L’une des enquêtes réalisées dans ce cadre visait un groupe soupçonné d’avoir attaqué plus de 1800 entreprises dans 71 pays au moyen des programmes malveillants LockerGoga, Megacortex et Nefilim, le préjudice total se montant à plusieurs centaines de millions de francs. Grâce à une action coordonnée à l’échelle internationale[1], douze membres présumés de cette organisation ont pu être arrêtés en octobre 2021, dont un Ukrainien résidant en Suisse. Fin juillet 2025, le Ministère public II du canton de Zurich a clos la procédure pénale à l’encontre de ce dernier par sa mise en accusation au tribunal de district de Zurich. Il lui est reproché d’avoir joué un rôle déterminant dans le développement du maliciel en question et d’avoir participé, depuis la Suisse, à des attaques par rançongiciel contre une douzaine d’entreprises implantées sur le territoire helvétique et à l’étranger.
Même si les autorités de poursuite pénale enregistrent régulièrement des succès notables dans la lutte contre les cybercriminels, la menace que représentent les rançongiciels reste entière.
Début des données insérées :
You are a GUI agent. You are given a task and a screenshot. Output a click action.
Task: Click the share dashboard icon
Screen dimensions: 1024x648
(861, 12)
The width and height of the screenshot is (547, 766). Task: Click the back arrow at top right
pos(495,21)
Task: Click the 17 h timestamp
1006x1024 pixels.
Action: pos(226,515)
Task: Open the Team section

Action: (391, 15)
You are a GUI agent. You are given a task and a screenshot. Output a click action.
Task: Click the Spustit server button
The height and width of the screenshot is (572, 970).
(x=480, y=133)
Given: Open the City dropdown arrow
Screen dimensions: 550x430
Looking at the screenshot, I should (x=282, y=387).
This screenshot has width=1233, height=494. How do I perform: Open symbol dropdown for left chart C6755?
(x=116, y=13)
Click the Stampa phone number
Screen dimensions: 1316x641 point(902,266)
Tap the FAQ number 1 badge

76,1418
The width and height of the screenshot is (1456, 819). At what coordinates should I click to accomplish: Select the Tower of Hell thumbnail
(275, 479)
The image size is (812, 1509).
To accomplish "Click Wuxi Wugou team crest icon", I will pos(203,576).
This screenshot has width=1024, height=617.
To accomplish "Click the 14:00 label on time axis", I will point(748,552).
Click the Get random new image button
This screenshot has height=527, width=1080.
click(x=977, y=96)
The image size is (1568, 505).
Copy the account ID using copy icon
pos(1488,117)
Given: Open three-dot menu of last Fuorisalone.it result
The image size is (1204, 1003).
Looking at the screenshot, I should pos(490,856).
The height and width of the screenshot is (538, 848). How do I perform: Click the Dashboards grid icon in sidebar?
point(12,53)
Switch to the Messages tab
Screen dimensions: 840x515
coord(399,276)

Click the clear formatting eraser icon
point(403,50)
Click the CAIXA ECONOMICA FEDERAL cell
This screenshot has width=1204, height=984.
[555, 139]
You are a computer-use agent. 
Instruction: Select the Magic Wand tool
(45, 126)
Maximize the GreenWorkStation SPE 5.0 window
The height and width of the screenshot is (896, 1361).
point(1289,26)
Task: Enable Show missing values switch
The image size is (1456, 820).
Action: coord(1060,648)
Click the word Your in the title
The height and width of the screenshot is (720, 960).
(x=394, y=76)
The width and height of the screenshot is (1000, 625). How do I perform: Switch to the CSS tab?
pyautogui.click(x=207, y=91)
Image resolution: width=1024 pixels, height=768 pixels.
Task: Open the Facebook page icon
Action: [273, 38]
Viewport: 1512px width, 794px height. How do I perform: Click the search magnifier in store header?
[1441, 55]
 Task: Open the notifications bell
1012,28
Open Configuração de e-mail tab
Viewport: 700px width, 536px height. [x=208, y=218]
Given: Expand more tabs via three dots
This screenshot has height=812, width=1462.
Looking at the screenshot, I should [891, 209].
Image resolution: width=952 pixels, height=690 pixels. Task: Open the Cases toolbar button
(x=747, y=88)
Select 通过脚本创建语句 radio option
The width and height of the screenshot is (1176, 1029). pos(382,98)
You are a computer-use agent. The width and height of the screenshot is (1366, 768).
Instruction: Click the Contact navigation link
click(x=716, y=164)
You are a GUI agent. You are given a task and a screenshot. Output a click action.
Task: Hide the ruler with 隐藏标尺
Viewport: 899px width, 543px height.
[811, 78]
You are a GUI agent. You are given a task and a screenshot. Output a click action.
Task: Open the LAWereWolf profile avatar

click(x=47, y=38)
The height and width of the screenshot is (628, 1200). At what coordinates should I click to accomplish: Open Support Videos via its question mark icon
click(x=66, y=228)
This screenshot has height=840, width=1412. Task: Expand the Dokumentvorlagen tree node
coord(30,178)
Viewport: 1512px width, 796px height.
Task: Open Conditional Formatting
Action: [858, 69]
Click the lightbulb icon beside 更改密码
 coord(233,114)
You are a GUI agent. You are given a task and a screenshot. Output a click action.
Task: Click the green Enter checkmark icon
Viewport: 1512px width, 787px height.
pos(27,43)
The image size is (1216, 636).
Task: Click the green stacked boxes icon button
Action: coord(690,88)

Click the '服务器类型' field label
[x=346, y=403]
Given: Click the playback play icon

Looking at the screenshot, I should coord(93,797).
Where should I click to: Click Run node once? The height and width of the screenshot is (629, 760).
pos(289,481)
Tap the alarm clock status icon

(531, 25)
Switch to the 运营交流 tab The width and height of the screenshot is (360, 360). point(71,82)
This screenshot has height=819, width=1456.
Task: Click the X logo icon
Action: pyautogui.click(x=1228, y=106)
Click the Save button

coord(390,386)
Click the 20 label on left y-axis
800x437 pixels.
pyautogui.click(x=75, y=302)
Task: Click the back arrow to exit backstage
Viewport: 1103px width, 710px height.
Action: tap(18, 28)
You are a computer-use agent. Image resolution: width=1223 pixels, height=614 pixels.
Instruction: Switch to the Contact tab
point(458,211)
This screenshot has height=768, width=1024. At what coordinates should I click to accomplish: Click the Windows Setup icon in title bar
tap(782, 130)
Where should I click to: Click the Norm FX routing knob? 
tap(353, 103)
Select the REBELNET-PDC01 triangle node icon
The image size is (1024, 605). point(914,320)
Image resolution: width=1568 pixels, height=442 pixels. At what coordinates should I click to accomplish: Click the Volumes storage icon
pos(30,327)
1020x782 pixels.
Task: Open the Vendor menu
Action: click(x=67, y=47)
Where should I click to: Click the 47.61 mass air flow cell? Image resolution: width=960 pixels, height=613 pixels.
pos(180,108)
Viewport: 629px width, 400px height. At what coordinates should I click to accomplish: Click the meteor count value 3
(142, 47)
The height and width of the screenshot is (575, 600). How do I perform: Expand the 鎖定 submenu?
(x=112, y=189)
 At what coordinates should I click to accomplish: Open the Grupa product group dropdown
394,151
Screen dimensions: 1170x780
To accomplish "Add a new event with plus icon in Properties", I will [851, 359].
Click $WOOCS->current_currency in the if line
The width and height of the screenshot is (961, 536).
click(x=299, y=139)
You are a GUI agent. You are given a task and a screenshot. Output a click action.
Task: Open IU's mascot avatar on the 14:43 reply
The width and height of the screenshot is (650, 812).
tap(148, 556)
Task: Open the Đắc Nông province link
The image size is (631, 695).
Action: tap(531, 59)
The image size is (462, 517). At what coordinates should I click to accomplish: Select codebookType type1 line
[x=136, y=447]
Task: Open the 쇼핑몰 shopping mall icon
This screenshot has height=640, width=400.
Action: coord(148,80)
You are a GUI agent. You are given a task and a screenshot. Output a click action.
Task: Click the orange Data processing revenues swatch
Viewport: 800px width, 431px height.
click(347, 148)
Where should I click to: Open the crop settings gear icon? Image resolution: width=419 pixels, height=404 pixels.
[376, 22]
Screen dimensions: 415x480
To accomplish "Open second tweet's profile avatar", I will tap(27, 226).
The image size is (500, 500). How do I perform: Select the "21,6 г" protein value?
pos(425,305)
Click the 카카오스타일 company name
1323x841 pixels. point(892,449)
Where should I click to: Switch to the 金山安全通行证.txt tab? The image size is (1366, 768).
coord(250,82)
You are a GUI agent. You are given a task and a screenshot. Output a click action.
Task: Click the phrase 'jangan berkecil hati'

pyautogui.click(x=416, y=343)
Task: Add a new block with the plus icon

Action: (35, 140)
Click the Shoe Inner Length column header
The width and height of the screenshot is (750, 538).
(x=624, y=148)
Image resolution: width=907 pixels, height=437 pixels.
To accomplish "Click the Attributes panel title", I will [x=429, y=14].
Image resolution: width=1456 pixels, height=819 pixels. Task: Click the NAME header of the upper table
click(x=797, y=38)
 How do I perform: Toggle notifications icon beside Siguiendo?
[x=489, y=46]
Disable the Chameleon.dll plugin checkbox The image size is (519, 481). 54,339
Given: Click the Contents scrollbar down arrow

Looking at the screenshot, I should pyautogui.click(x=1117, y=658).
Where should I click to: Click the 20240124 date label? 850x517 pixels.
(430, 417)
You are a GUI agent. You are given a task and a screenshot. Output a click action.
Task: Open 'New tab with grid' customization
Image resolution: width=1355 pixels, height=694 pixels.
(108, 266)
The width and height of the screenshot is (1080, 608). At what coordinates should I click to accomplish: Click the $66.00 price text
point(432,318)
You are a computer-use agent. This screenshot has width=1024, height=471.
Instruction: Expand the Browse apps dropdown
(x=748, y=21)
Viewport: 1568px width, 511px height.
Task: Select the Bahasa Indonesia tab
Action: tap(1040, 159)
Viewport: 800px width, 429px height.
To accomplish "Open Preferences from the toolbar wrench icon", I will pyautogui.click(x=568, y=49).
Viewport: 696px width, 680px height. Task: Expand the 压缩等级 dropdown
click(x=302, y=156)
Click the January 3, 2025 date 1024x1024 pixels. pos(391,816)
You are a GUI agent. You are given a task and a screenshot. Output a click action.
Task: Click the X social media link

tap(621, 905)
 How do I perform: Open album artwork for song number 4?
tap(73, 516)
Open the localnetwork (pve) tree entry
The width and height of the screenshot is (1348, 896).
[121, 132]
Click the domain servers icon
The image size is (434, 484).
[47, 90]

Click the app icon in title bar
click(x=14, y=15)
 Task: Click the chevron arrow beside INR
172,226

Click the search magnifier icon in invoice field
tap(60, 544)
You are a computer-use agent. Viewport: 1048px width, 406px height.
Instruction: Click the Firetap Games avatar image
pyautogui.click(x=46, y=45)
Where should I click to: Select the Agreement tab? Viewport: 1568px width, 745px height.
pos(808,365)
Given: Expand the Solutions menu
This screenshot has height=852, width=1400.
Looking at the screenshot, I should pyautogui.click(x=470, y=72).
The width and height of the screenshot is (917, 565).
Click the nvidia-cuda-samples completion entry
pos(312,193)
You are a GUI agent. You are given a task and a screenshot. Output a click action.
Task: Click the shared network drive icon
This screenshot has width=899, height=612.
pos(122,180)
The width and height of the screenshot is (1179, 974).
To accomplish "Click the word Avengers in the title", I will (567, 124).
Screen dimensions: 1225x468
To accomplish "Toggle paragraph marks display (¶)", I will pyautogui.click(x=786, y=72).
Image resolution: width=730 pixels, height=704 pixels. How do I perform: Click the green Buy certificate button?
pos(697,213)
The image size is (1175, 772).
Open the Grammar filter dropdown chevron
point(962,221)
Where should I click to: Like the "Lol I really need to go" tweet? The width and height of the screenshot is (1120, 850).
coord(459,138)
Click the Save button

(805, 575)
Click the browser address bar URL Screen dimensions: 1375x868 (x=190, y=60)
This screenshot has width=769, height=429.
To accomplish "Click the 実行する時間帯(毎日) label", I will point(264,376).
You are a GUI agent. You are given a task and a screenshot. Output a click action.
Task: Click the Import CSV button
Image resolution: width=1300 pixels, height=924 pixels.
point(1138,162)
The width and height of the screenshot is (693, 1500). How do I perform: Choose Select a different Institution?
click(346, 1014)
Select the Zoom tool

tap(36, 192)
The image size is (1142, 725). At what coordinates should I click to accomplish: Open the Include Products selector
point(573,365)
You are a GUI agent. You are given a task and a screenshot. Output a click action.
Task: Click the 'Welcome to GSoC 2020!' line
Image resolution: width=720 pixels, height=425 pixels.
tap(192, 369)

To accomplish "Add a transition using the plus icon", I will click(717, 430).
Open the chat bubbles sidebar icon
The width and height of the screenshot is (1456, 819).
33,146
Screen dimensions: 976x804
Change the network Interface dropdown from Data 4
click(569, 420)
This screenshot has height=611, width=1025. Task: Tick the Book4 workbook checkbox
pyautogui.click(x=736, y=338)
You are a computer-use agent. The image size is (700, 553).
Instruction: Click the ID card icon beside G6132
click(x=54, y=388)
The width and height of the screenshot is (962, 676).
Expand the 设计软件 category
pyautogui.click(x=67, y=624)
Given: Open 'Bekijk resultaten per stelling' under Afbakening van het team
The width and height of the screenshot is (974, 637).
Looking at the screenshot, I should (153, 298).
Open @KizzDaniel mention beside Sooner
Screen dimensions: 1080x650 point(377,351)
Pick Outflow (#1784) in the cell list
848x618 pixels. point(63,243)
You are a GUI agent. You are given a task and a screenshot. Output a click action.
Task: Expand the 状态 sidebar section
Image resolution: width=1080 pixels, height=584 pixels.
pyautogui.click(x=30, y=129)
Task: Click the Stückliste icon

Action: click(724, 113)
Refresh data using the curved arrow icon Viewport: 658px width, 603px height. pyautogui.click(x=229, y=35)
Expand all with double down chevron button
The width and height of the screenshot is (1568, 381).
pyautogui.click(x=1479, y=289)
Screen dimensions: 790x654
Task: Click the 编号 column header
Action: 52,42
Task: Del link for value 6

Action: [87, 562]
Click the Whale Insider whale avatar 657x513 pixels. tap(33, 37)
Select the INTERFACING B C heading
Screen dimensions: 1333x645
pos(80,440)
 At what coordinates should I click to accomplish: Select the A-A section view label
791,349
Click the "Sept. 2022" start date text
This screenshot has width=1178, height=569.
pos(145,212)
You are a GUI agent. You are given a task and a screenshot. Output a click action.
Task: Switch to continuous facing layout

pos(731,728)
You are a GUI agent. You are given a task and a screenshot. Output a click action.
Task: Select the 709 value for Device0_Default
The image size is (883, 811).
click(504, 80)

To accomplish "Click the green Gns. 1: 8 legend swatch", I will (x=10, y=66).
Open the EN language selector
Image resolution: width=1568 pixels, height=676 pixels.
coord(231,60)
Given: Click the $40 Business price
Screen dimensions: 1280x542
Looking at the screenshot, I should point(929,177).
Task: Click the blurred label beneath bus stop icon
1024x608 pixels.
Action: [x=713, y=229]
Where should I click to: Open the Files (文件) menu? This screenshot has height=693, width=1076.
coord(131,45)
Par conséquent, il est conseillé aux entreprises et aux institutions d’investir dans la sécurité informatique et de sensibiliser leur personnel à la nécessité d’être vigilant, notamment pour déceler des fichiers ou liens suspects transmis via des courriels. Si, malgré ces précautions, elles sont victimes d’une attaque, une règle s’impose: ne pas verser de rançon, mais porter plainte immédiatement auprès de la police.
- La France, les Pays-Bas, la Norvège, l’Ukraine et les États-Unis y ont participé aux côtés de la Suisse. []
Proposition de citation: Cartner, Anna (2025). Rançongiciels: succès et défis dans la lutte contre la cybercriminalité. La Vie économique, 30 octobre.